ASSIGNED TASK.
Only a slice of the listing below is wanted. Retype the lines from the one containing "Remove Espresso using its trash icon" through the one containing "Task: Click the eye icon for reading mode", exactly, both ends included.
= Beginning of Section =
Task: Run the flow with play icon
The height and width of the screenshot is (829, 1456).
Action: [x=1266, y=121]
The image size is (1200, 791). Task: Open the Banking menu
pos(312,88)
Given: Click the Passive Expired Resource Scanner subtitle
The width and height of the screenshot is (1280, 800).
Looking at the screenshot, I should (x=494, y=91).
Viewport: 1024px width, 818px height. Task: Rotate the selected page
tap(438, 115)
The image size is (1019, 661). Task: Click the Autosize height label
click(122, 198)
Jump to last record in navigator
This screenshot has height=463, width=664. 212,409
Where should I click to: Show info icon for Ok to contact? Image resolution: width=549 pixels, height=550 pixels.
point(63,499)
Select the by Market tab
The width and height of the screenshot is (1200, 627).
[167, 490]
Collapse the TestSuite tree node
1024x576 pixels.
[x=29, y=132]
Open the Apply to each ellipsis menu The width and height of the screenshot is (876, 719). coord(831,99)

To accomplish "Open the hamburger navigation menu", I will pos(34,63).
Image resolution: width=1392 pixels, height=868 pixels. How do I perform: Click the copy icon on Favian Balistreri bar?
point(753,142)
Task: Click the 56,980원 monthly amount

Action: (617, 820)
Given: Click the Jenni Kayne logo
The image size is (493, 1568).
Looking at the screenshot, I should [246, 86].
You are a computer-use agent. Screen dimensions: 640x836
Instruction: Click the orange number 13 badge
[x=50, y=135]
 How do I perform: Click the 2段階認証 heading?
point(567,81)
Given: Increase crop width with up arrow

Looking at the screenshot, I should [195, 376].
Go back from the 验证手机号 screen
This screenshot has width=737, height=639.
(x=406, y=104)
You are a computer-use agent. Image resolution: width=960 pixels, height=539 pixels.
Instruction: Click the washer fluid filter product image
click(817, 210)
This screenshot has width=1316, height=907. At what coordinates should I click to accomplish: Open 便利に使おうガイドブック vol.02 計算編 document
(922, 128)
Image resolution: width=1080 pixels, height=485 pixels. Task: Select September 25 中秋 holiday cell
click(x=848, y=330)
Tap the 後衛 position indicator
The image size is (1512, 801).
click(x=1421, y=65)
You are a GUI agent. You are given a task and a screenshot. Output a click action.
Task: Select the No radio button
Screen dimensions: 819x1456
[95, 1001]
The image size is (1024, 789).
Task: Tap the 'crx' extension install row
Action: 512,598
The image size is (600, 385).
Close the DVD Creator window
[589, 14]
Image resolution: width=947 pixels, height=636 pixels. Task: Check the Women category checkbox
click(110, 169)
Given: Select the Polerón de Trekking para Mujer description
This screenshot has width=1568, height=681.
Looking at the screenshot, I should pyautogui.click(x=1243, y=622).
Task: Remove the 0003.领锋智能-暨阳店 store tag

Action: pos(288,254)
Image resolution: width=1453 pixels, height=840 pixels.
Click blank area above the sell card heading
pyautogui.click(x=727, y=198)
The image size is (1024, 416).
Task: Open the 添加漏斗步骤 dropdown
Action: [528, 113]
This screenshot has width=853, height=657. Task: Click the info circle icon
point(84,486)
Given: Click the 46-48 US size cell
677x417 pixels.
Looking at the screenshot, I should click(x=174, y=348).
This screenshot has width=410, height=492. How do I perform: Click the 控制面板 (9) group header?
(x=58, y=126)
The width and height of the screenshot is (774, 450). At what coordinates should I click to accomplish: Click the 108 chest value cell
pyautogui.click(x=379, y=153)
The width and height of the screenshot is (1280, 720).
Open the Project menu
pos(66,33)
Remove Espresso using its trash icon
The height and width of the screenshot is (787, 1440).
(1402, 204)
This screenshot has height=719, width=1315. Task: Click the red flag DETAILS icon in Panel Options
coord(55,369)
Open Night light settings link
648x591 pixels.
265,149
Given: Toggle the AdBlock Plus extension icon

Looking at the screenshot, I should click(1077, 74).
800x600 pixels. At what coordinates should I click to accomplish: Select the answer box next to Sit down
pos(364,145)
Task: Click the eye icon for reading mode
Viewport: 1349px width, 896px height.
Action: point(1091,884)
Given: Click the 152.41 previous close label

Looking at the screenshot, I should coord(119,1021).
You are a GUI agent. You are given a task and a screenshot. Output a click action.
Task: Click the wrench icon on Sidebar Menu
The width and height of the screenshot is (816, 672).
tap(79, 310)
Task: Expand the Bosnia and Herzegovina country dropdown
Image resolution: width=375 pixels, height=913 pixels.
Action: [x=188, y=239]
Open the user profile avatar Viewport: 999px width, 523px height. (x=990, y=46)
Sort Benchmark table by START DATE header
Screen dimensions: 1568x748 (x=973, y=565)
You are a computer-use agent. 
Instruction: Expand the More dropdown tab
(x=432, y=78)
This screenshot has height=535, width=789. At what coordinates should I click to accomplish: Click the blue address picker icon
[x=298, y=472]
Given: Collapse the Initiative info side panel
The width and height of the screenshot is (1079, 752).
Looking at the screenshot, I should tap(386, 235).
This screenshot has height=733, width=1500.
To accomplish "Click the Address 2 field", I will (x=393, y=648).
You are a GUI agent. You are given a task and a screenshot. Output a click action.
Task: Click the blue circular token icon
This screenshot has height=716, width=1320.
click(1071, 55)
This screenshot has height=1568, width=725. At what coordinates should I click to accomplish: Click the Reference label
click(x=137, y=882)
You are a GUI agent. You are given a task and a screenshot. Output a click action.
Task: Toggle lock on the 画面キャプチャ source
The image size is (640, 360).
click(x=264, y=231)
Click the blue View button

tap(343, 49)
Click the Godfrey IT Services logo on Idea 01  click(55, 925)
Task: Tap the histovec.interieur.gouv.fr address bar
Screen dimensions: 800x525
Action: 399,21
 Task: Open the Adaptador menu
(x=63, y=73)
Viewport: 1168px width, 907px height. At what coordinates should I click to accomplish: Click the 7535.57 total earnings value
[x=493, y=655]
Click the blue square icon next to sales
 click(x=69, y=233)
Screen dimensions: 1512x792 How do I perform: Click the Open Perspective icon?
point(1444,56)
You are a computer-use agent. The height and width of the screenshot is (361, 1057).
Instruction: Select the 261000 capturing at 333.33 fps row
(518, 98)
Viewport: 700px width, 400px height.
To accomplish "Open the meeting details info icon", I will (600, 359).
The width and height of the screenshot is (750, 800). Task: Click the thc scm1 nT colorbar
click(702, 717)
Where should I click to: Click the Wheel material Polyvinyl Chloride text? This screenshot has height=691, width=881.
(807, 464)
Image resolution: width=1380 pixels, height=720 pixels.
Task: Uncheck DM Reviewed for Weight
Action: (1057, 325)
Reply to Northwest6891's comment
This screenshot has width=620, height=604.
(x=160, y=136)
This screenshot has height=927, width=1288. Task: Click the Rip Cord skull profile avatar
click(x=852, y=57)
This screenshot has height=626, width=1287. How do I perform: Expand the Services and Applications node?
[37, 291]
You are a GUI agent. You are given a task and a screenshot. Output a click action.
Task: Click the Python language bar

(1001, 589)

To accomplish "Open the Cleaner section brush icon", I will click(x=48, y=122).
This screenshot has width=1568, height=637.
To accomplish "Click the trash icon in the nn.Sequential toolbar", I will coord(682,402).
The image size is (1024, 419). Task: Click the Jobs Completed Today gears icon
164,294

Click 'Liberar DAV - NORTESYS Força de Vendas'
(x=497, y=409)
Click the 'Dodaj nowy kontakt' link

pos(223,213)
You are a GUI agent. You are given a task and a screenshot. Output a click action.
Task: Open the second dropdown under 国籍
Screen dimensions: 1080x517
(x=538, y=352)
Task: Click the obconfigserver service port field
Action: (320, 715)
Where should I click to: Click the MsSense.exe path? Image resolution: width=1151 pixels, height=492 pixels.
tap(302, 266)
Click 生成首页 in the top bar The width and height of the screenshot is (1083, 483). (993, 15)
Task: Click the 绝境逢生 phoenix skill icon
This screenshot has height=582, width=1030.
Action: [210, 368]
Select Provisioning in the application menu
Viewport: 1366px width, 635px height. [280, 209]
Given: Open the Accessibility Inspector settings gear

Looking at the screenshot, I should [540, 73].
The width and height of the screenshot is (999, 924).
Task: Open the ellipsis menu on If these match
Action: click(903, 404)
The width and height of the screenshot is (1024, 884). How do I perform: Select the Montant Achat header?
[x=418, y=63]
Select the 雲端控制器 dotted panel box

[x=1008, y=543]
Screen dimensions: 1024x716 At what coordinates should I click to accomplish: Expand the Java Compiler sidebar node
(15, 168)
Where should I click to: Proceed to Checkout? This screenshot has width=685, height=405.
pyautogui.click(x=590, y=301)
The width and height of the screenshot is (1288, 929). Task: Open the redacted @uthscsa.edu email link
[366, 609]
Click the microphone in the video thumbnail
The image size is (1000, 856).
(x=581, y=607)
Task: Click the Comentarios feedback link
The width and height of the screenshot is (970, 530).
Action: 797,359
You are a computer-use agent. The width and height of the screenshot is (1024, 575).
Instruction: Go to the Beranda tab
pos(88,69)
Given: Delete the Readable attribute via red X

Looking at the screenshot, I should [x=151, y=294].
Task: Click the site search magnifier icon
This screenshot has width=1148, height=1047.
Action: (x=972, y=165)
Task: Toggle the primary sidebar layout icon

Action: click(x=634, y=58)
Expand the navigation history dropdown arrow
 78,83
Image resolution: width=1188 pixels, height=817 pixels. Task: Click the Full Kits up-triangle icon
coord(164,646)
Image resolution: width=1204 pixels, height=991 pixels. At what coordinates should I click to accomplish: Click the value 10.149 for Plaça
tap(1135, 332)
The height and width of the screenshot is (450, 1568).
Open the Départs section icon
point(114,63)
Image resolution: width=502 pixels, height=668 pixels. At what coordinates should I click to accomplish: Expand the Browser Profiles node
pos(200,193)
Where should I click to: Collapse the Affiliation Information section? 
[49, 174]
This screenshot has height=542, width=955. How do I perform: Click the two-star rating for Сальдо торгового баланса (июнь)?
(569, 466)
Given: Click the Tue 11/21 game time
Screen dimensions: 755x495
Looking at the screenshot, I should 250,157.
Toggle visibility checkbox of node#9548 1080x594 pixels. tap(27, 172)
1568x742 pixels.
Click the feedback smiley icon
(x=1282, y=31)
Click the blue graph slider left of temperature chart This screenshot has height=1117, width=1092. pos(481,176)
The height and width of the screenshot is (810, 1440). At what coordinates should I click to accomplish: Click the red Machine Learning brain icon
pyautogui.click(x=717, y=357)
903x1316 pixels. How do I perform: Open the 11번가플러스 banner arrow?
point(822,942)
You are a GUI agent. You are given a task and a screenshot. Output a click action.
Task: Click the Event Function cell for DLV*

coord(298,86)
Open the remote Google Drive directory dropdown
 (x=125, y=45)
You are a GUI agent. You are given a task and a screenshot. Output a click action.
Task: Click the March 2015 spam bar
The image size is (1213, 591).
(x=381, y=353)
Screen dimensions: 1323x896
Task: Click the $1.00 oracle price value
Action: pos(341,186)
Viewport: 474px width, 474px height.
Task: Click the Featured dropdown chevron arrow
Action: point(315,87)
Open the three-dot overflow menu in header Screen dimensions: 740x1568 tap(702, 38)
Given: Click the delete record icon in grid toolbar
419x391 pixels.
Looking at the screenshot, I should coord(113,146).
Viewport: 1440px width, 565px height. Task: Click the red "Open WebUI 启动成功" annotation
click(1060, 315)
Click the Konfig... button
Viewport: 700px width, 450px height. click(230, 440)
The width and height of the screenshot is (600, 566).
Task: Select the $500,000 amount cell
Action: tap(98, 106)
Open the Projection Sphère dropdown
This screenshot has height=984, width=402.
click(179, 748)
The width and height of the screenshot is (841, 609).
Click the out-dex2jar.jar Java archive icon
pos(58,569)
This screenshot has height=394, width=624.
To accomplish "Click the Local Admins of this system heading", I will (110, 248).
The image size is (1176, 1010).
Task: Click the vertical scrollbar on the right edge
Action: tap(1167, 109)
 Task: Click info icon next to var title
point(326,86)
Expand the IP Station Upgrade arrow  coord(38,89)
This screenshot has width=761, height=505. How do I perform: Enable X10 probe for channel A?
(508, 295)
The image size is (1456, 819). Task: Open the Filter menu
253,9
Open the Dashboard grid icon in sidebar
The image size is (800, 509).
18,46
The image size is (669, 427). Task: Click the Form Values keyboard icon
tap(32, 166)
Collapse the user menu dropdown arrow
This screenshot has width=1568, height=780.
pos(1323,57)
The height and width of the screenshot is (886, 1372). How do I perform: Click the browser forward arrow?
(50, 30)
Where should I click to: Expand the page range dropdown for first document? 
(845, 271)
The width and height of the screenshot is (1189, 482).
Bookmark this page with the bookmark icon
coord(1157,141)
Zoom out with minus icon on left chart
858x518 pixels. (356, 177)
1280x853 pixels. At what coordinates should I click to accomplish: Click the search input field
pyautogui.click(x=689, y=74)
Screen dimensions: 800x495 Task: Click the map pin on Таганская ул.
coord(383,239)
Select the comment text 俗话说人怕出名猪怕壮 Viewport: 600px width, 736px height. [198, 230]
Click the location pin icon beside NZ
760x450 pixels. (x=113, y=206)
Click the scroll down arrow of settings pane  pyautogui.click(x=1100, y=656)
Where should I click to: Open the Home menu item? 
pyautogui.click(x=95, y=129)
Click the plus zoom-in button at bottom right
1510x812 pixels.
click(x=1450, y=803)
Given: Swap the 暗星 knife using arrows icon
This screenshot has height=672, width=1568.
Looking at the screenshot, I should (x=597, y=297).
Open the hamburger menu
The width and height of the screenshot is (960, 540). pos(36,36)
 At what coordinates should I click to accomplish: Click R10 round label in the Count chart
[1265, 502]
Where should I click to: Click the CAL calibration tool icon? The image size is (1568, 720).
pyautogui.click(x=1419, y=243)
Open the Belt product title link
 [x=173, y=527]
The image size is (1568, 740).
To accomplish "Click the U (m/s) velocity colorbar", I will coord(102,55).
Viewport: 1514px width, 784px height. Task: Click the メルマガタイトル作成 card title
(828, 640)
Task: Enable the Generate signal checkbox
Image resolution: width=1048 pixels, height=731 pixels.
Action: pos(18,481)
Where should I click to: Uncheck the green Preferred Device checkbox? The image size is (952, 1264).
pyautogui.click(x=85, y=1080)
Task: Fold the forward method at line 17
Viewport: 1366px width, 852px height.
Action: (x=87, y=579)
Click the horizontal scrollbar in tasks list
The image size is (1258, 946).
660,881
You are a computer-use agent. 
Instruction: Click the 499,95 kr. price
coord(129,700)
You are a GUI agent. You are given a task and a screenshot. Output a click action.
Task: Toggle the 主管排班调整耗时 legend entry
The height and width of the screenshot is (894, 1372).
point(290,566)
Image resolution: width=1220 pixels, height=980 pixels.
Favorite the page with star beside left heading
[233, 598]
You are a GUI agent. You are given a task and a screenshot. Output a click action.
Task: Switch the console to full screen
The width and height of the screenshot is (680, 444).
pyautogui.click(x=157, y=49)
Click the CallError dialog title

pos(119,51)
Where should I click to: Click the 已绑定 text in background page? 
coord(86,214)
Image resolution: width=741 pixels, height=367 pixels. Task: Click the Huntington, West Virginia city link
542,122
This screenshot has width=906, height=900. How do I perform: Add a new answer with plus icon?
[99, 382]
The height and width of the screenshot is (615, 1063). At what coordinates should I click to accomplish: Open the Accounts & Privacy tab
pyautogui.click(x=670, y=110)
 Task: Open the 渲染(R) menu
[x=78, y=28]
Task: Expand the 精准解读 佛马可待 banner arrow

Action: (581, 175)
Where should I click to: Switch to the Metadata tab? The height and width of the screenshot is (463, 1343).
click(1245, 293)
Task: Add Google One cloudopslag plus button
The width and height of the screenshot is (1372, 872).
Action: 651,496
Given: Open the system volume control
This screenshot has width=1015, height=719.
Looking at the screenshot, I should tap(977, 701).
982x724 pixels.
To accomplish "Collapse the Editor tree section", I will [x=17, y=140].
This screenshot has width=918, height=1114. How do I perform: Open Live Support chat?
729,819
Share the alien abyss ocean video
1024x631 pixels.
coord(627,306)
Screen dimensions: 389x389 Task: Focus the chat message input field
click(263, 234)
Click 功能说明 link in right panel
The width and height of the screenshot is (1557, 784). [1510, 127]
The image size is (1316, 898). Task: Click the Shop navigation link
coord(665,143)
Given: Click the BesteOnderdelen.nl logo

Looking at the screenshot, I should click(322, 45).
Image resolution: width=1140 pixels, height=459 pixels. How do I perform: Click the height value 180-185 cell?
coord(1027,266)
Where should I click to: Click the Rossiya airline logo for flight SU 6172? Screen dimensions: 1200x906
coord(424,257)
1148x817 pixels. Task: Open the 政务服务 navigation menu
= End of Section =
OUTPUT.
Remove Espresso using its trash icon
The height and width of the screenshot is (787, 1440).
(1402, 204)
This screenshot has height=719, width=1315. Task: Click the red flag DETAILS icon in Panel Options
coord(55,369)
Open Night light settings link
648x591 pixels.
265,149
Given: Toggle the AdBlock Plus extension icon

Looking at the screenshot, I should click(1077, 74).
800x600 pixels. At what coordinates should I click to accomplish: Select the answer box next to Sit down
pos(364,145)
Task: Click the eye icon for reading mode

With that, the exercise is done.